_READING PASSAGE:_
.....

Highlights:
- Bitcoin’s price could surge 15 times as institutions increase their investments soon.
- Limited Bitcoin supply and big investors’ interest create strong growth potential ahead.
- Regulatory clarity and growing company support drive Bitcoin’s wider adoption globally.
In a recent interview on The Diary of a CEO YouTube channel, ARK Investment Management’s founder and CEO, Cathie Wood, predicted that Bitcoin’s value will climb to at least $1.5 million by 2030, increasing 15 times from its current price. She highlighted important reasons behind Bitcoin’s growth. One big factor is the growing support from big companies like Arkham, Strategy, and Metaplanet. Their investments help make Bitcoin more trusted and widely used.

.....

_YOUR OBJECTIVE:_
Answer these from the Bitcoin piece:
1. According to the highlights, what could make Bitcoin's price surge 15 times?
2. On which YouTube channel did Cathie Wood give her interview?
3. What value does she predict Bitcoin will reach by 2030?
Draw only on the Bitcoin piece for your answers.

.....

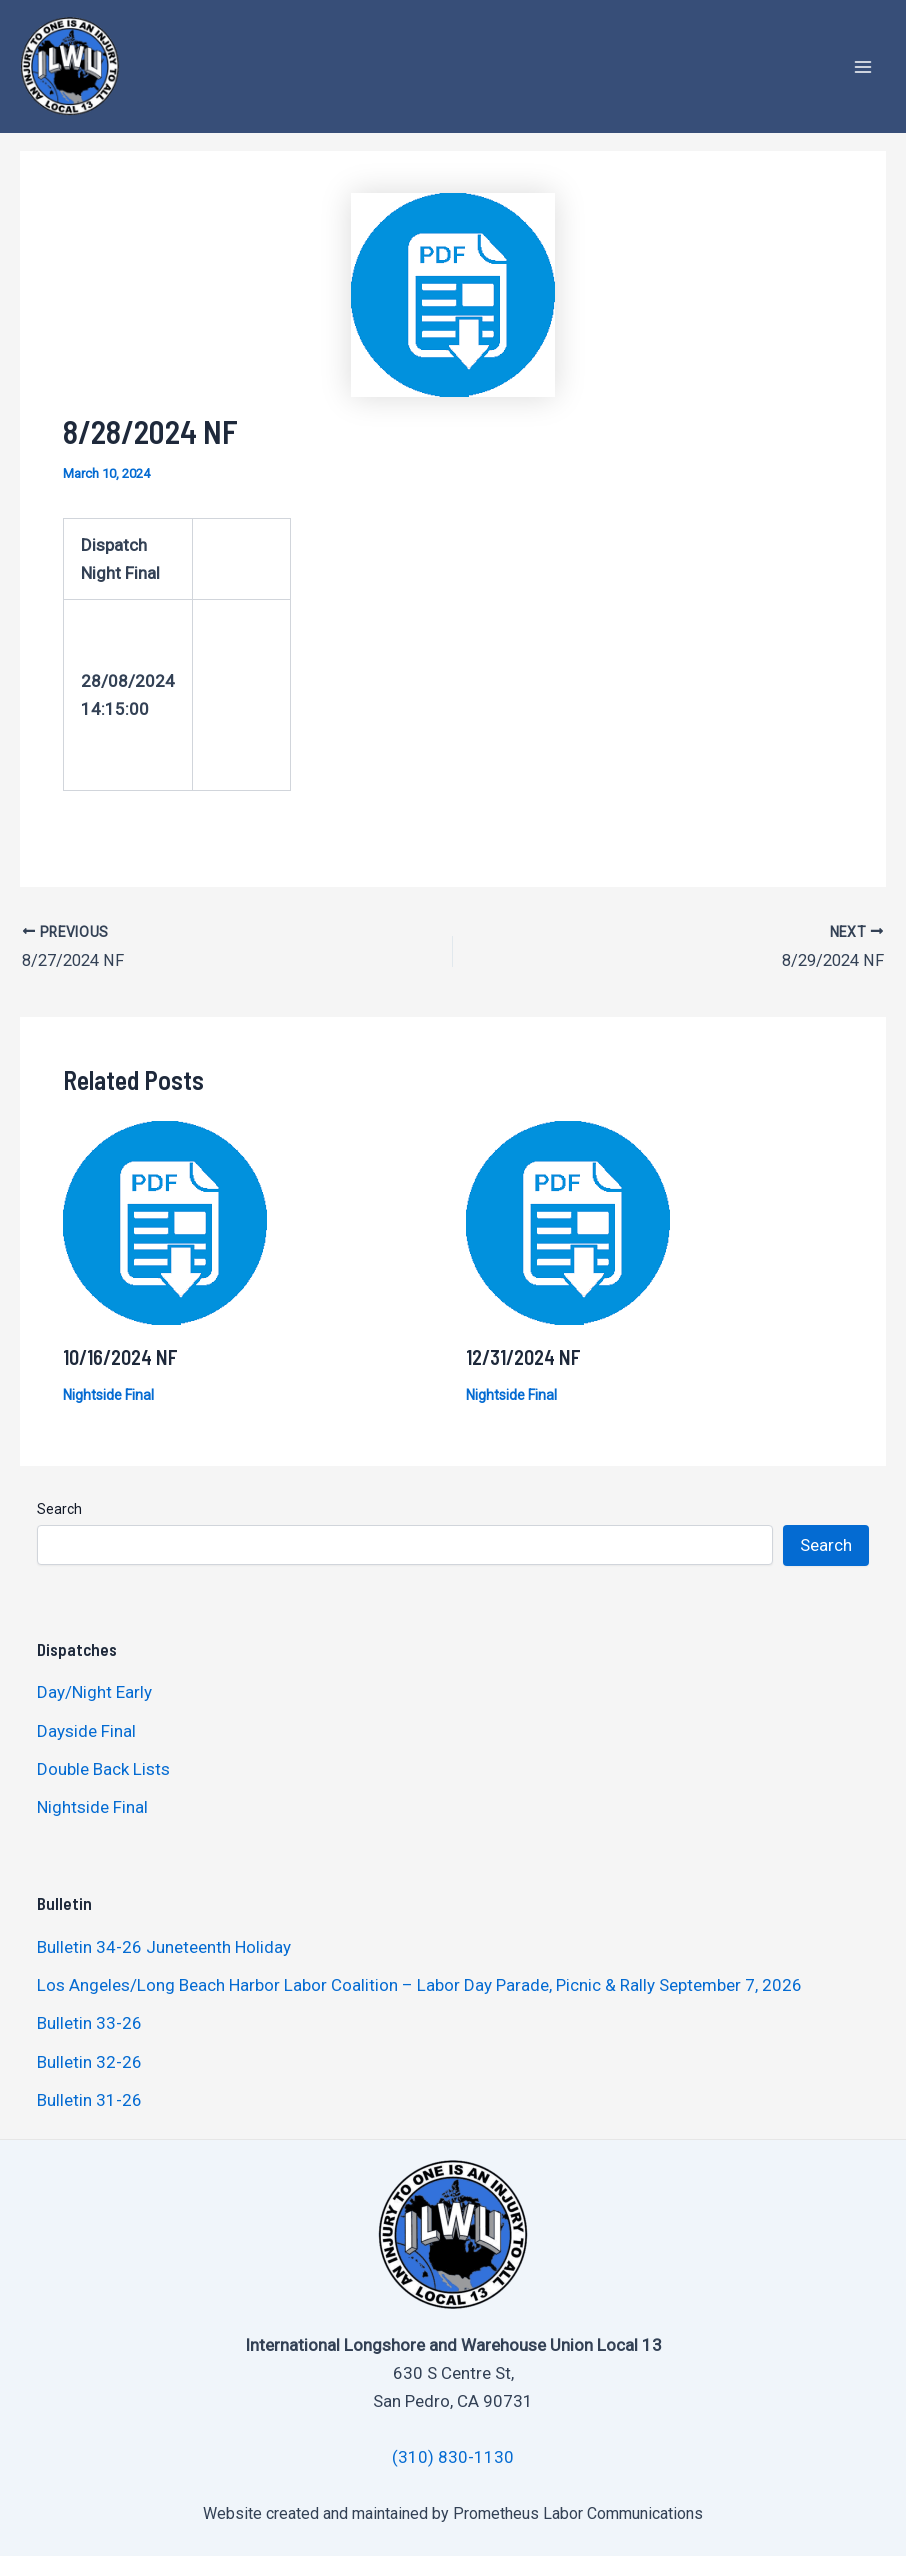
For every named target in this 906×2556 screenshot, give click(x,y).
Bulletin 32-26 (89, 2060)
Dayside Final (86, 1729)
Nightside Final (108, 1394)
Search (59, 1508)
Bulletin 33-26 (89, 2022)
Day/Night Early (94, 1691)
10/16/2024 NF (120, 1356)
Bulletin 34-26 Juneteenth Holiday (164, 1945)
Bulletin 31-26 (89, 2098)
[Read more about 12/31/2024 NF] (568, 1220)
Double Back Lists (105, 1768)
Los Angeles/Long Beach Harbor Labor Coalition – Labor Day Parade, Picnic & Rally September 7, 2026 (419, 1984)
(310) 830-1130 (453, 2456)
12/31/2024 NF (523, 1356)
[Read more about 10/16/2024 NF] (165, 1220)
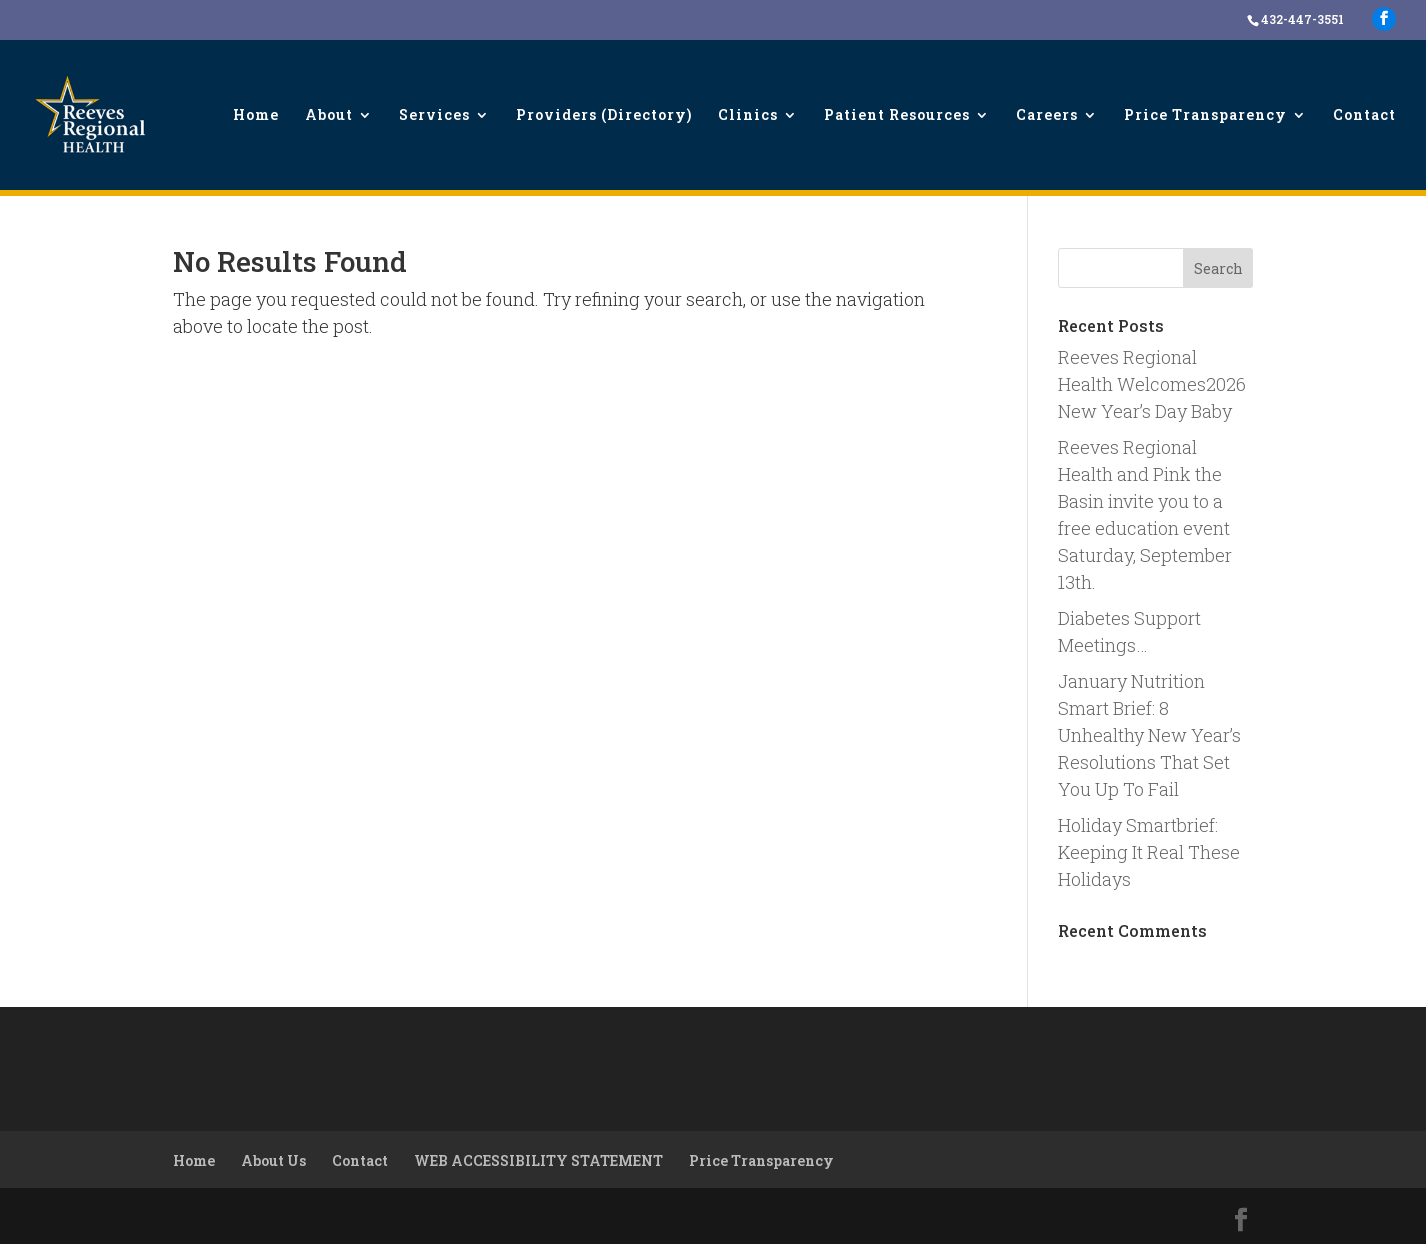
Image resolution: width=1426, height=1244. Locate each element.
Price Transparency (1205, 116)
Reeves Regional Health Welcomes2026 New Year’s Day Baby (1152, 384)
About (329, 116)
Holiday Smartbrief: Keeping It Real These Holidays (1149, 852)
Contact (1364, 116)
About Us (273, 1160)
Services (434, 116)
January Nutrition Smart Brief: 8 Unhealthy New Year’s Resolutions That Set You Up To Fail (1149, 735)
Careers (1047, 116)
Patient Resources (897, 116)
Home (256, 116)
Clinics (748, 116)
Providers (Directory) (604, 116)
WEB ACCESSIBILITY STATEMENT (538, 1160)
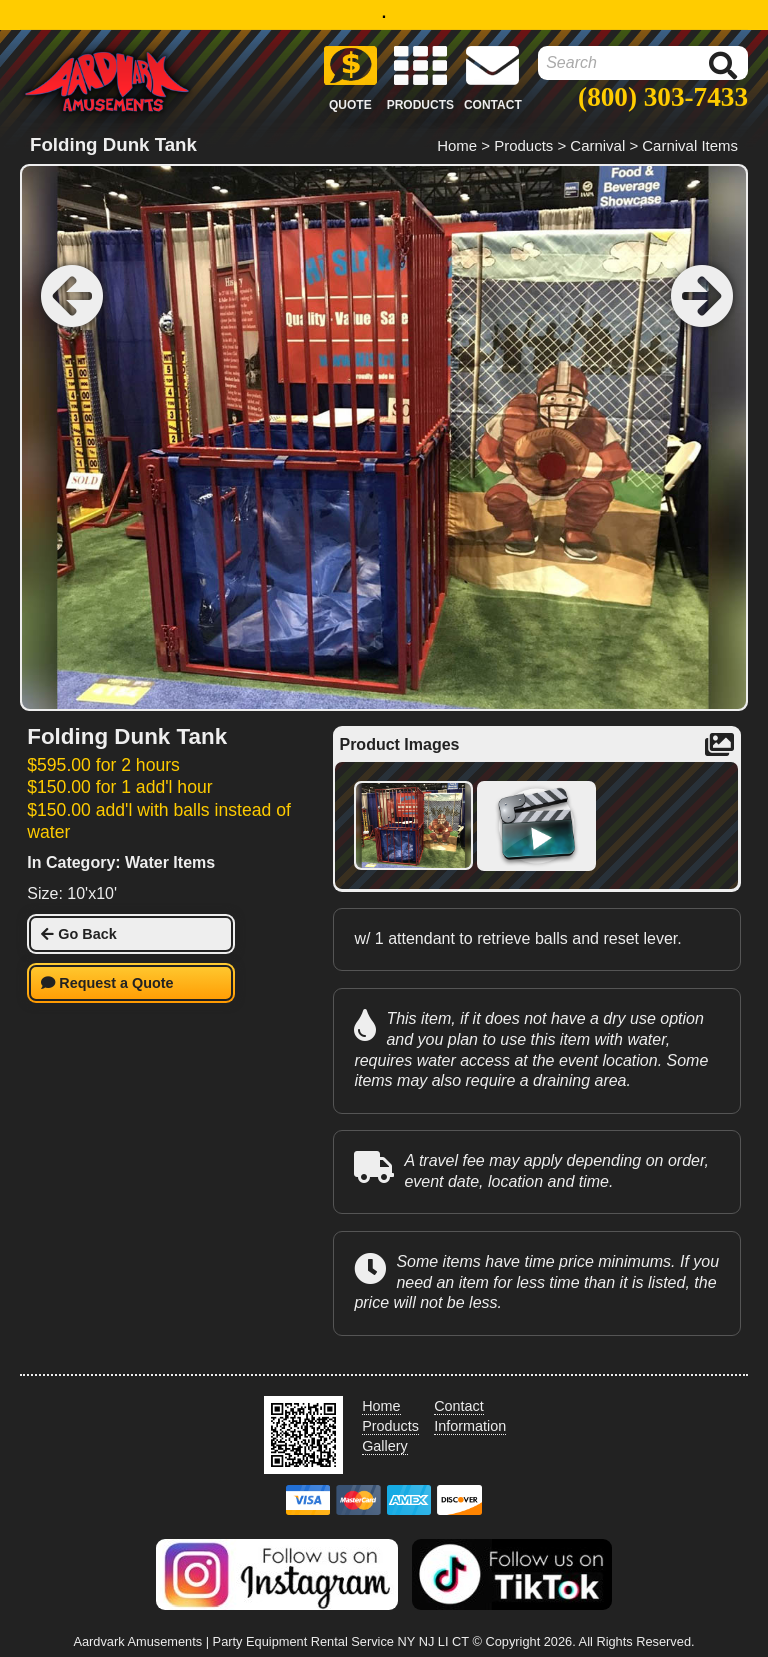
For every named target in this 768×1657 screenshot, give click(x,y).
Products (523, 145)
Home (457, 145)
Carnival (597, 145)
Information (470, 1426)
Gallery (385, 1446)
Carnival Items (690, 145)
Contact (459, 1406)
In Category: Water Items (121, 862)
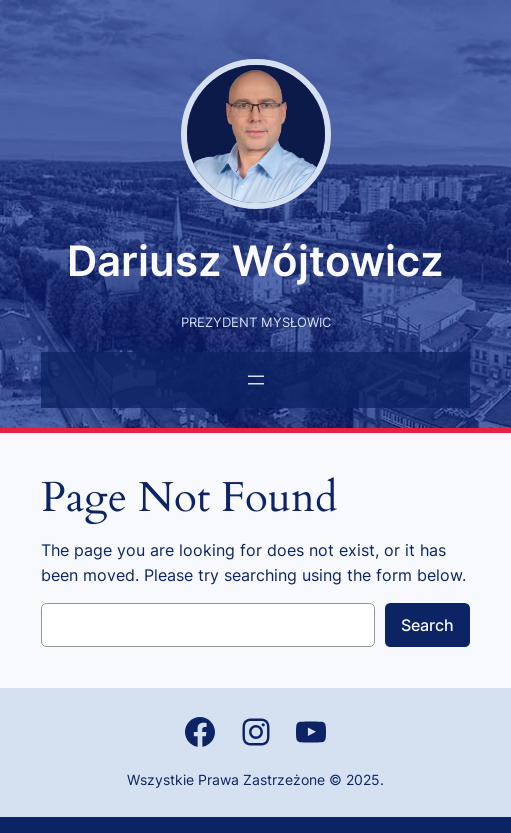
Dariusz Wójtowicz (255, 260)
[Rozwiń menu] (256, 380)
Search (427, 625)
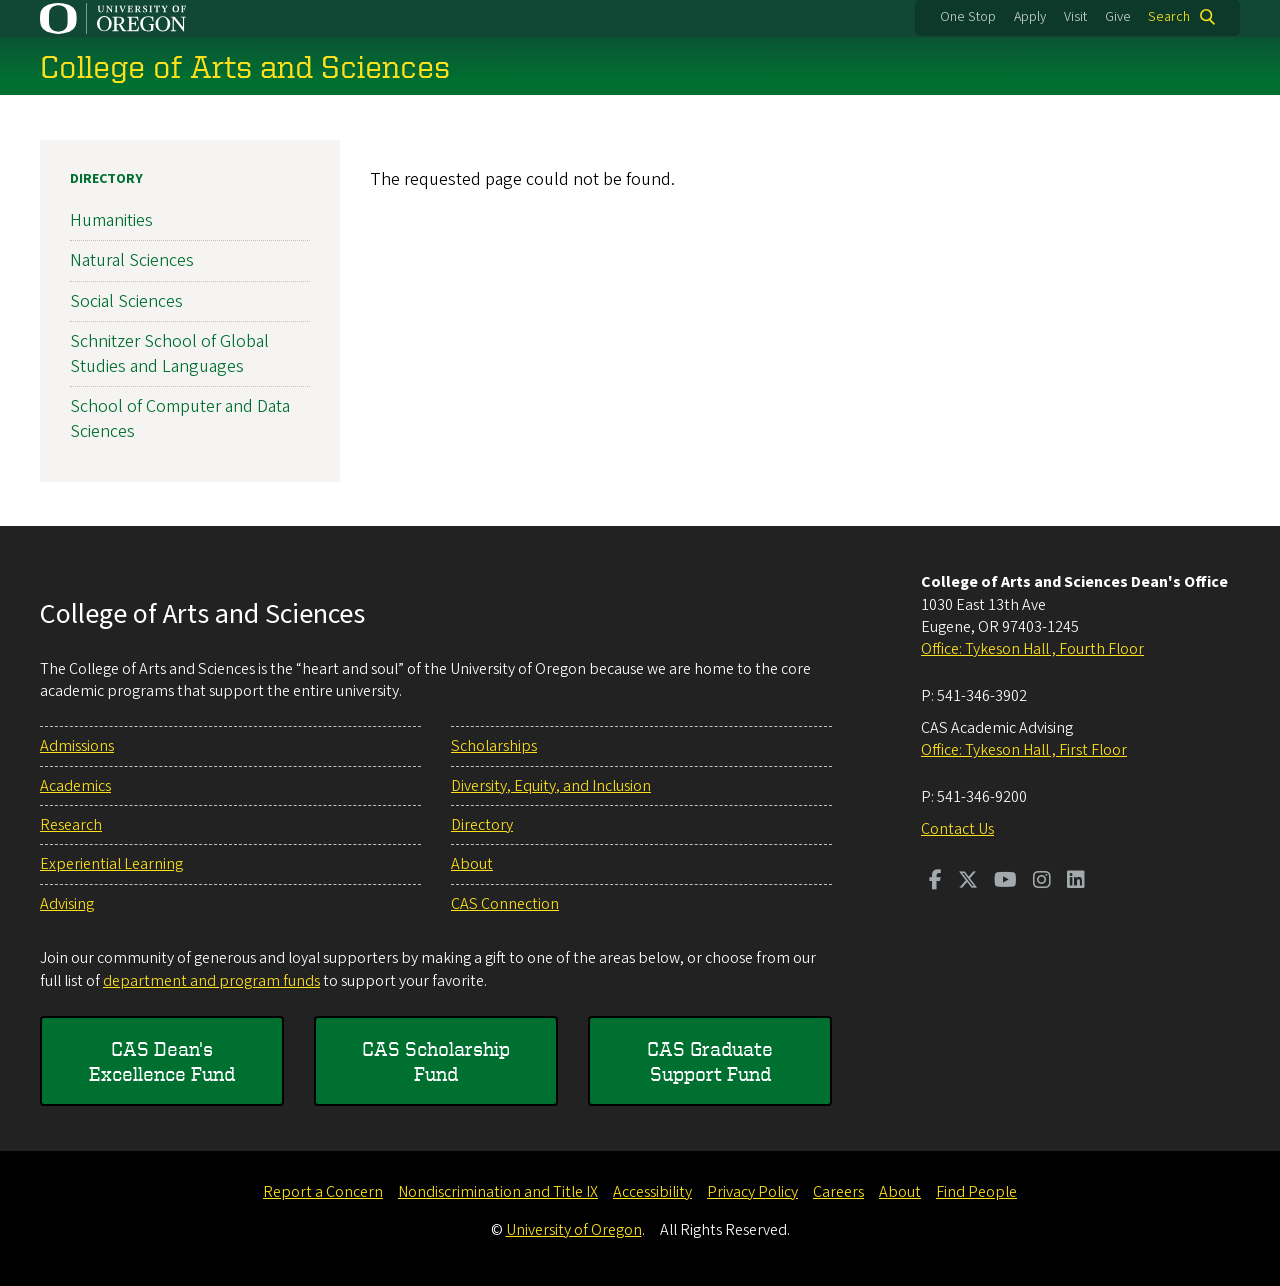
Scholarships (494, 746)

.....

_WORKED ANSWER:_
1. Institutions increasing their investments soon.
2. The Diary of a CEO.
3. At least $1.5 million.